Beside them are others who also bear the name prophet, but stand apart from the order and often in opposition to it. Such a figure is Micaiah son of Imlah, confronting the four hundred prophets whom Ahab got together, and declaring their unanimity of inspiration to be the work of a lying spirit sent from God to lure the king to his doom (1 Kings 22). Such a figure, above all as we have already seen, is Elijah, who, solitary, champions Jehovah's right to the undivided allegiance of Israel, or thunders the doom of the dynasty at the authors of Naboth's judicial murder. It is in such men as these, rather than in the common herd of prophets by profession, that the ethical prophets of the eighth century have their forerunners.

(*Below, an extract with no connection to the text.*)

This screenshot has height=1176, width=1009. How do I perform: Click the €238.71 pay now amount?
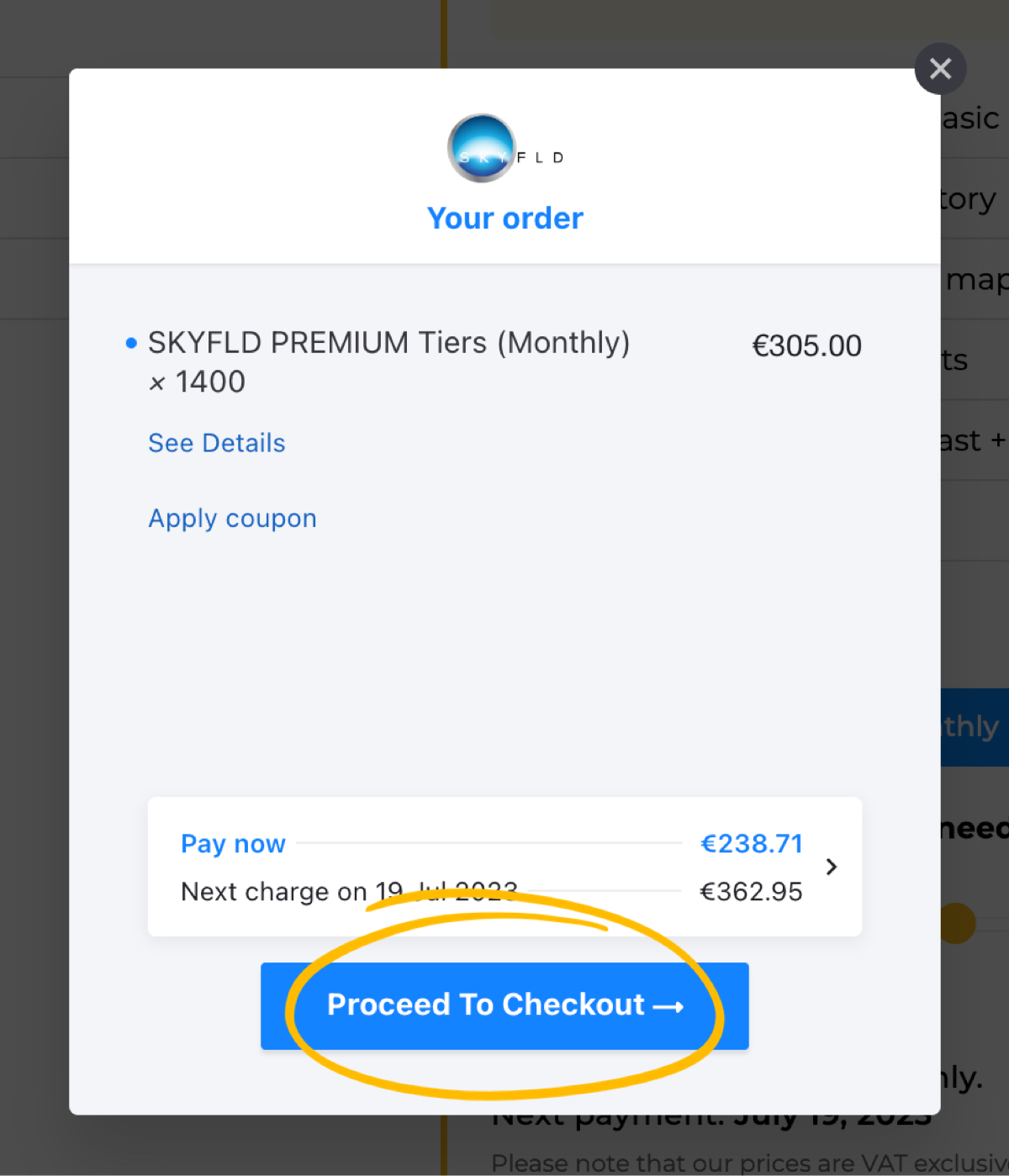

The moral conception of God had its roots far down in the religion of Israel, as may be seen in the older (certainly preprophetic) strata in Samuel, and better still in the patriarchal legends, which received their present form in the same age; but after the establishment of the kingdom it was crossed by the national idea. It was not till the eighth century that the men came who thought through what the moral idea of God involves, and had the courage to proclaim its consequences, fatal though they might be to both state and church. These prophets, beginning with Amos, not only preached a new doctrine, they employed a new method. The message which they spoke to the heedless, incredulous, or hostile ears of their contemporaries, they also recorded, whether in the hope to reach through the written page a larger audience, or to perpetuate their words to generations following. Thus there begins a prophetic literature which is one of the most characteristic features of the Old Testament. Four prophets of the second half of the eighth century have given their names to such prophetic books, Amos, Hosea, Isaiah, and Micah. Then, in the latter part of the seventh century and the beginning of the sixth, follow the little books of Zephaniah, Nahum, and Habbakuk, and the great one of Jeremiah, whose younger contemporary in Babylonia is Ezekiel. Haggai and Zechariah were instrumental in the rebuilding of the temple in the reign of Darius I. In the discussion of these books we shall not attempt a chronological disposition, but follow the order of the English Bible.